Research on estrogenic activity in cling wrap plastics – Prof Christiaan de Jager
Prof Christiaan de Jager
- School of Health Systems and Public health, Faculty of Health Sciences, University of Pretoria
Nonylphenol, bisphenol-A, selected phthalates and total estrogenic activity in cling wrap plastics commercially available in South Africa
Food is a major exposure route for endocrine disrupting chemicals (EDCs). Typical food contaminants for example pesticides, dioxins, PCTs, PBDEs, methylmercury, lead and arsenic are well documented in food, with relatively high international public and regulatory awareness. Nonylphenol (NP) is known for its estrogen mimicking properties and is used in the manufacturing of surfactants and plastics. NP may leach from certain brands of clingwrap into the food when heated, increasing the risk of exposure. Bisphenon-A (BPA) known to be estrogenic and potentially carcinogenic is also found in plastics and food packaging material. Phthalates are a group of industrial chemicals with many commercial uses which include paints, personal care products and most commonly as plasticizers in medical devices, food packaging material. The so-called ‘phthalate syndrom’ may be associated with testicular cancer. There is worldwide consensus that cancer is a disease that is mainly caused by environmental factors in 90& of cases. Therefore this study proposes to investigate the presence, concentration and estrogenic activity of the mixture of plasticisers (NP, BPA and selected phthalates) in common cling wraps used for domestic and commercial use in South Africa. A human health risk assessment will be done to calculate the cancer risk.

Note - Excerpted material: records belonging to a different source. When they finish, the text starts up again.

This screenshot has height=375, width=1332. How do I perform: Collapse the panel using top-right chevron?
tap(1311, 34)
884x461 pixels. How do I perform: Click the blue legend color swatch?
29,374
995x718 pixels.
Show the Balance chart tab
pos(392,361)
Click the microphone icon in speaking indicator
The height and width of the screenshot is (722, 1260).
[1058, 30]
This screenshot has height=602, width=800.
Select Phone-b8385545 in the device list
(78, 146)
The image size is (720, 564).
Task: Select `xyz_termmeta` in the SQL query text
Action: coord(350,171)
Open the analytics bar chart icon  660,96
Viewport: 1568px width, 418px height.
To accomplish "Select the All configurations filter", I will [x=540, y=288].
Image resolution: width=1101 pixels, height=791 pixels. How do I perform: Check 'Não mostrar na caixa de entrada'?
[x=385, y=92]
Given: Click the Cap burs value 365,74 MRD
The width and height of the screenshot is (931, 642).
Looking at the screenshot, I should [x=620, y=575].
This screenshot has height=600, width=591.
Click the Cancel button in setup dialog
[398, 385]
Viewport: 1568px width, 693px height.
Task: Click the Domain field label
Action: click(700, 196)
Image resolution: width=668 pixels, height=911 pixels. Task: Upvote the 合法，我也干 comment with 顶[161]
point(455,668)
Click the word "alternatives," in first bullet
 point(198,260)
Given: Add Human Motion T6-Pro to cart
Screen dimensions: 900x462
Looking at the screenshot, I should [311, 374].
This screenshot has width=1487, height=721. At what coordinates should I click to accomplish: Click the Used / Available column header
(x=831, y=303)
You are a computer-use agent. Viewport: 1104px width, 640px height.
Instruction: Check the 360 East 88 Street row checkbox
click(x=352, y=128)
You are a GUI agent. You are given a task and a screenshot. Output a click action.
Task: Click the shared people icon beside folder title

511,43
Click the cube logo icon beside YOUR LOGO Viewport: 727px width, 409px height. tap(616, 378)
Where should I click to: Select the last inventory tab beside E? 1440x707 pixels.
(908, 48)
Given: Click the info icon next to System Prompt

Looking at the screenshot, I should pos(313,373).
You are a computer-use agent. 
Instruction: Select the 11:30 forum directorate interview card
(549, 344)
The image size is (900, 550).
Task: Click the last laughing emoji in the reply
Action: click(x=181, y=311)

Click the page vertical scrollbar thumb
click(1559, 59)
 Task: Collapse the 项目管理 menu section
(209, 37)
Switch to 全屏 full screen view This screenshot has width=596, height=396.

A survey will be done to determine the available and most popular brands of cling wrap available for the public and also used by major food outlets in South Africa. The cling wrap will be extracted and tested for the presence of the following phthalates (DEHA, DEHP and DBP) and BPA using standard chromatography methods. The estrogenic activity will be determined using the recombinant yeast estrogen screen (YES) and the T47D-KBluc reporter gene assay. Human health risk assessment is the process or method of determining if an activity (man-made or natural) will negatively impact humans or their surrounding physical environment. As such risk is a decision making tool. This study will assess the carcinogenic and toxic human health risks posed by the chemicals found in cling wrap. To ensure that the risk assessment is thorough and all conclusions are transparent, the assessment will follow the risk assessment methodology outlined by the United States Environmental Protection Agency (U.S. EPA 1989).
The information will identify cling film wraps that are free of EDCs and will guide CANSA to approve brands that are not only free of phthalates, but any of the other EDCs tested for that might pose a human health risk.
Eight cling wrap samples were frozen in liquid nitrogen andground to a fine powder. The powder was extracted in a Soxhlet apparatus using approximately 1g per sample per 100ml dichloromethane for 16 hours at 600C. The dichloromethane extracts were then divided into two equal volumes, one of those volumes then dried under a stream of nitrogen and reconstituted in 5mL analyte grade acetone. The samples were wrapped in foil and store at 40C.
Method development and validation of the LC-MS and the GC-MS and the retention times and mass for the target chemicals have been completed. However, the method must be refined for the detection of BPA at 1 part per trillion (ppt) levels. Once this is complete the cling wrap extracts will be analyzed.
UP-EDC laboratory received the extracts from Stellenbosch University in March 2012. The extracts were tested in both the Yeast estrogen screen and T47D-KBluc bioassays. However the following problems were encountered, dichloromethane is not a suitable solvent for the bioassays. The extracts were then dried under nitrogen and reconstituted in HPLC grade ethanol. The ethanol caused precipitation in certain of the clingwraps. DMSO was then tried as an alternative solvent however the same occurred. Currently the UP lab is doing a literature survey and also consulting an analytical chemist regarding the possibility of other alternative solvents suitable for the bioassays. As soon as the laboratory has tested the other solvents and finds a suitable solvent the lab will proceed with the analyses.